Francis Jackson’s History of the Early Settlement of Newton, published five years later, quotes that anecdote and adds of Wiswall:
He was Selectman three years; one of the early Baptists in Newton, having been bap. 1754, and one of the founders of the Baptist Ch. in Newton, 1780. The first meetings of the Ch. were held at his dwelling house [near Crystal Lake]. He gave the land on which their first M. H. was erected. . . .

He was then [in 1775] 76 years old: It may seem incredible that a man of his years could have performed the march and endured the fatigues of that day, but the roll of the East Newton company, in the battle of Lexington, now in the office of the Sec. of State, of Mass., and sworn to by the Capt. of that company, before Judge Fuller, shows that he was with the company, and not only he, but Ebenezer Parker, then 78 years old, and Dea. Jonas Stone, Dea. David Stone, Dea.

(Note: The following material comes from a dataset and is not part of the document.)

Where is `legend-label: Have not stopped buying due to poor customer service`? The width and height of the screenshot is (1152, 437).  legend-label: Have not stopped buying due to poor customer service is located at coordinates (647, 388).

William Bowles, and several other aged men, were volunteers in the ranks of the company on that day.
Wiswall was the only Newton man whom the Massachusetts Provincial Congress listed as wounded on the first day of the war. He survived the whole war and died in 1786.

On 7 September, there will be a ceremony at the Wiswall Tomb in Newton’s South Burying Ground on Winchester Street. This is meant to honor Wiswall and disabled American veterans (though I don’t see anything in the traditions to suggest that Wiswall considered himself disabled by his wound). The event is open to the public, and Gardner’s Regiment of reenactors will be among the honor guards.